Worse, JAK inhibitors used for chronic inflammatory conditions carry FDA boxed warnings (the agency's most serious safety label) for heart events, blood clots, cancer risk, and death. Those warnings stem from a landmark trial called ORAL Surveillance, which flagged these risks in rheumatoid arthritis patients taking tofacitinib. The FDA then applied the warnings across JAK inhibitors used in those settings, though JAK inhibitors approved for blood disorders like ruxolitinib and fedratinib are excluded. It cast a long shadow over the whole class.
This is where Ajax's science gets interesting.
Every approved JAK inhibitor works the same basic way: they bind to the active form of the JAK2 protein. Scientists call this the "Type I" conformation. Think of it like trying to stop a spinning fan by jamming your hand into the blades.
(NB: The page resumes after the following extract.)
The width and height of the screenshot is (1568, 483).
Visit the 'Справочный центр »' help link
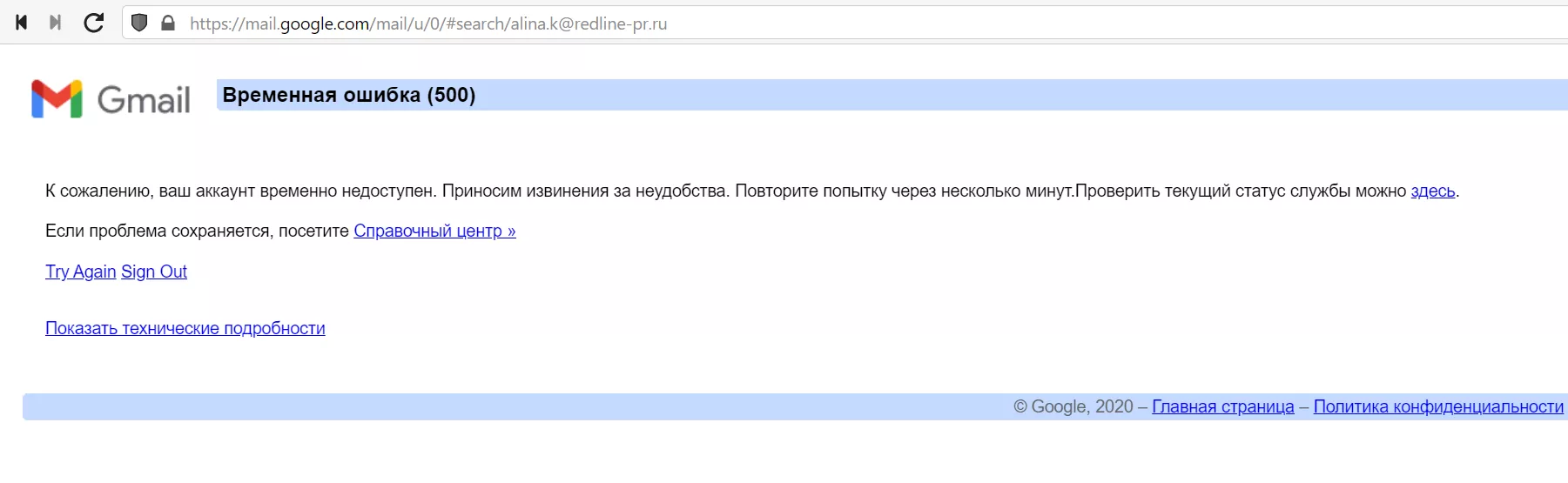434,231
It works, but it's messy, and the fan eventually finds a way to keep spinning.
AJ1-11095 takes a different approach. It binds to the inactive form of JAK2 (the "Type II" conformation). Instead of fighting a spinning fan, you're flipping the off switch. In preclinical studies, this translated into significant reductions in mutant cell burden, bone marrow scarring, and inflammatory signals that drive the disease forward. It also showed activity against cells that had become resistant to standard Type I inhibitors.
The drug was designed in collaboration with Schrödinger, the computational chemistry company, using structure-based drug design. Ajax Therapeutics presented preclinical results for AJ1-11095 at the American Society of Hematology (ASH) meeting in December 2025, and those results were compelling enough for Lilly to invest in Ajax's $95 million Series C round that same year.
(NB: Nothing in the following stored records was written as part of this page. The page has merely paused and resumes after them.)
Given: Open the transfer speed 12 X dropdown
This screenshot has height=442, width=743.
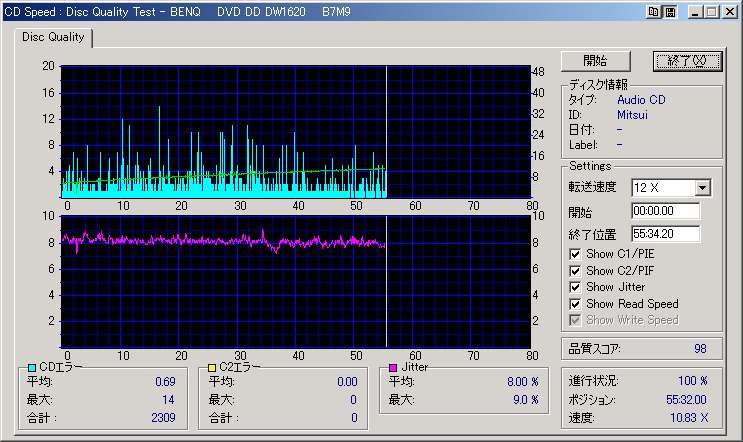Looking at the screenshot, I should (x=702, y=188).
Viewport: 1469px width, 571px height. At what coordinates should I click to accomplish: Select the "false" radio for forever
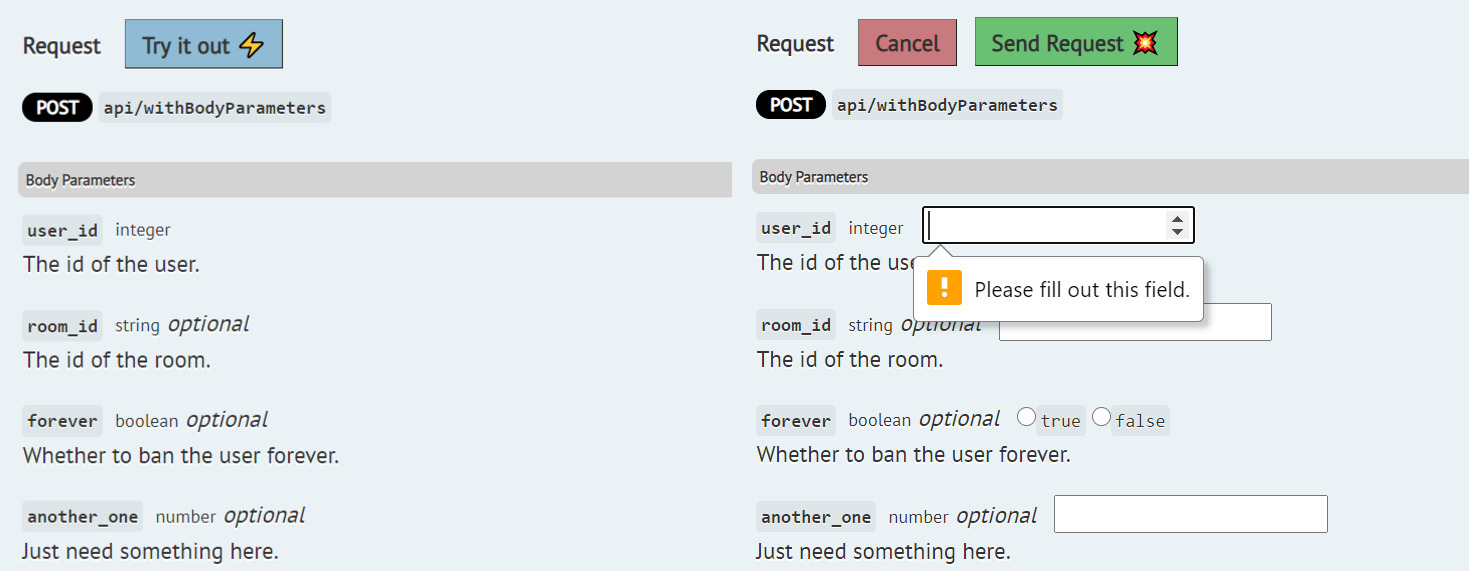pyautogui.click(x=1101, y=417)
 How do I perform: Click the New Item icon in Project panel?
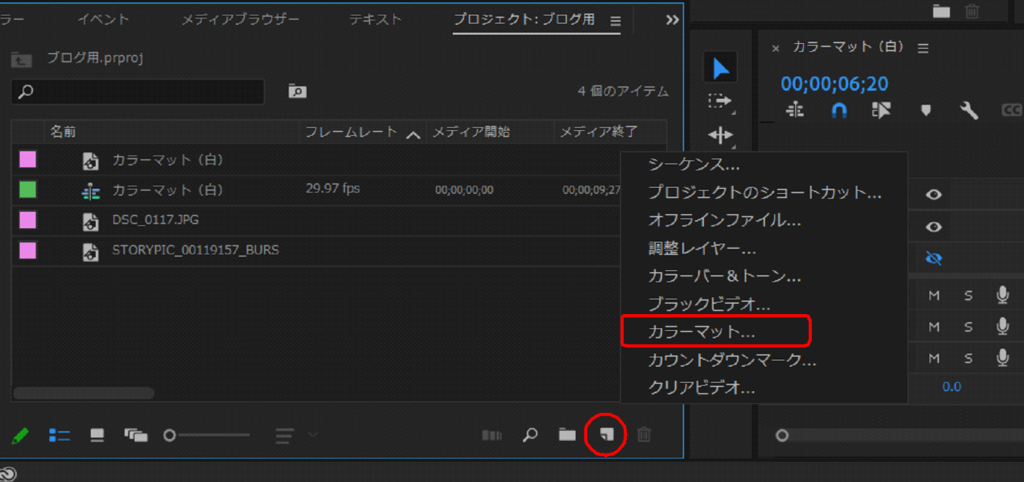[x=605, y=434]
Now they're buying the whole company.
AJ1-11095 is currently in a Phase 1 trial (the earliest stage of human testing) enrolling myelofibrosis patients whose disease worsened on existing JAK inhibitors. The trial is a dose-escalation study, meaning researchers are carefully testing increasing doses to find the right balance of safety and activity. First proof-of-concept data are expected later in 2026.
That timeline matters. Lilly is paying up to $2.3 billion before seeing whether the drug actually works in people. Preclinical data in animal models is promising, but biotech history is littered with drugs that looked spectacular in mice and failed spectacularly in humans. The milestone-based structure of the deal offers some protection (Lilly won't pay the full amount unless the drug hits specific targets), but the upfront commitment is still significant.
Lilly isn't the only one eyeing better myelofibrosis treatments. The field is buzzing with new approaches. Pelabresib, a BET inhibitor, showed improved results when combined with ruxolitinib in the Phase III MANIFEST-2 trial. Imetelstat (branded Rytelo) has a survival analysis expected in the second half of 2026. And selinexor, which works through a completely different mechanism, was expected to report Phase 3 data earlier this year.
Then there are mutation-directed therapies targeting calreticulin (CALR), a genetic driver found in approximately 70% of JAK2/MPL-negative myeloproliferative neoplasm cases. The whole landscape is shifting from "manage symptoms and hope for the best" toward actual disease modification.
AJ1-11095 would need to prove it belongs in this increasingly competitive field. Being first-in-class (the only Type II JAK2 inhibitor) is an advantage, but only if the clinical data back up the preclinical story.
Lilly is making a calculated gamble that the science of JAK inhibition isn't finished; it just needs a better version. The Type II mechanism is genuinely novel, the preclinical data are encouraging, and the unmet need in myelofibrosis is painfully real.
But $2.3 billion is a lot of money for a Phase 1 asset with no human data. Lilly can afford it (tirzepatide generated $36.5 billion in revenue in 2025), and the milestone structure cushions the blow. Still, this deal lives or dies on what those first clinical readouts show later this year.
For myelofibrosis patients who've run out of options, the stakes are even higher. They don't need another drug that shrinks their spleen for a while. They need one that changes the trajectory of their disease. Whether AJ1-11095 can deliver on that promise is the billion-dollar question, literally.